- _RECORD LIST_:
* * * * * * * * *
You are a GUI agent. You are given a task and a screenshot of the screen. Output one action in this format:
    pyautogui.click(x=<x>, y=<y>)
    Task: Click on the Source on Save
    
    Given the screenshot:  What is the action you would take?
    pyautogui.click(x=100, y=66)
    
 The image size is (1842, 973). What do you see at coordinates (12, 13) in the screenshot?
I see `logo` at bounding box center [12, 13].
* * * * * * * * *
- _STATED EXERCISE_:
Put these lines into a Markdown table with the columns Row and Line, numbering each row and skipping blank lines.

- _SOLUTION BELOW_:
| Row | Line |
|---|---|
| 1 | You are a GUI agent. You are given a task and a screenshot of the screen. Output one action in this format: |
| 2 |     pyautogui.click(x=<x>, y=<y>) |
| 3 |     Task: Click on the Source on Save |
| 4 |     Given the screenshot:  What is the action you would take? |
| 5 |     pyautogui.click(x=100, y=66) |
| 6 |  The image size is (1842, 973). What do you see at coordinates (12, 13) in the screenshot? |
| 7 | I see `logo` at bounding box center [12, 13]. |